## The problem
Answer with a number only, stating how many lines of the records hold the word "will".

Pixel coordinate grounding data
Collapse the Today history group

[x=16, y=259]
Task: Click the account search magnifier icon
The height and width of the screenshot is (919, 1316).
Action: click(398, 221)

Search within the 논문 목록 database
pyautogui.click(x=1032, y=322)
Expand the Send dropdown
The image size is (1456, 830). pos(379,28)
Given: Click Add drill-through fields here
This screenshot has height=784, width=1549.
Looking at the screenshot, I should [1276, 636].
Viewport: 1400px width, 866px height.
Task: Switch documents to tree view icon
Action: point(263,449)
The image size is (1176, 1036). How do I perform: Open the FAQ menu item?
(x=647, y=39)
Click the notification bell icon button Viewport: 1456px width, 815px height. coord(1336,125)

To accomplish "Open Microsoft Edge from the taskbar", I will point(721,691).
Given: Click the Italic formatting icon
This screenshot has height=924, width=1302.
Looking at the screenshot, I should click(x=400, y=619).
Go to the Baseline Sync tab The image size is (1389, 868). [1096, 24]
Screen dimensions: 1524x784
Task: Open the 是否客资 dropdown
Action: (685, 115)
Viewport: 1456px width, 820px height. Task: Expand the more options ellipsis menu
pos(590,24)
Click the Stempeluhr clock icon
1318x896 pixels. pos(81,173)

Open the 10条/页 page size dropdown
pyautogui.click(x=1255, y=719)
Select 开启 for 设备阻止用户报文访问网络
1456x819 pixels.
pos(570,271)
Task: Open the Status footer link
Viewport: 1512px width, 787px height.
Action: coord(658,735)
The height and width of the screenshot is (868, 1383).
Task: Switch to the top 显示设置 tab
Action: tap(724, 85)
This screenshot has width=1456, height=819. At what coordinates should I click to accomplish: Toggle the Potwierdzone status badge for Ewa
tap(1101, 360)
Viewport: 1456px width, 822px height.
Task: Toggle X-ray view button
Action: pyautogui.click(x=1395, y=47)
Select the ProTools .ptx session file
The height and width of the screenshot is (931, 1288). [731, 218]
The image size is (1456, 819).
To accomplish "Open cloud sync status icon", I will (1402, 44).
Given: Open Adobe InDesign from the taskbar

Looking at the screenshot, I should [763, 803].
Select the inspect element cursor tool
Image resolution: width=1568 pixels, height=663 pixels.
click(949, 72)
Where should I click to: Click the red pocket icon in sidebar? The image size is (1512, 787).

## Result of this exercise
2